Dataset items
□ □ □ □ □

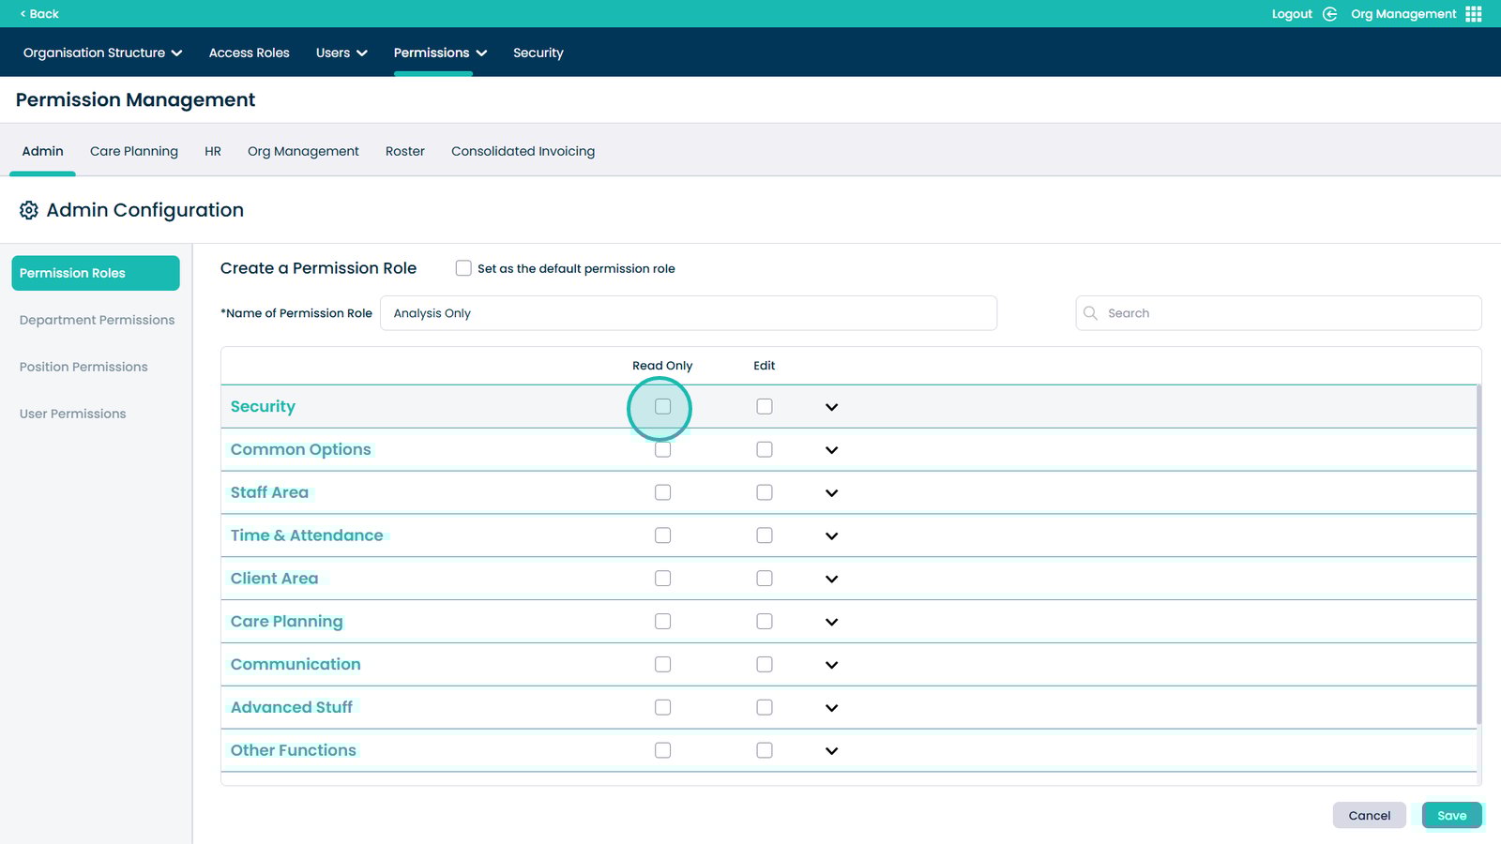Image resolution: width=1501 pixels, height=844 pixels.
Task: Click the search magnifier icon
Action: tap(1090, 313)
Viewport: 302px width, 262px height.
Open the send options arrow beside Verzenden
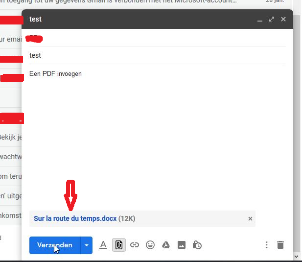coord(87,245)
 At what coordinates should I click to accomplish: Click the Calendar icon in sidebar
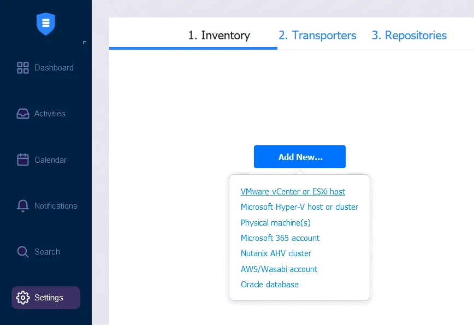(23, 160)
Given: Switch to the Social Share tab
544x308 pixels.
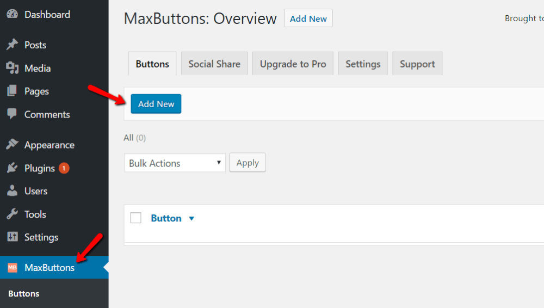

□ □ □ □ □

Lines from the one holding "Viewport: 302px width, 262px height." down to the last line of the entries above must be retyped exactly, inclusive of both, with no pictures and nothing else.

Viewport: 302px width, 262px height.
Open the send options arrow beside Verzenden
coord(87,245)
 At what coordinates should I click to accomplish: Click the Calendar icon in sidebar
(23, 160)
Given: Switch to the Social Share tab
544x308 pixels.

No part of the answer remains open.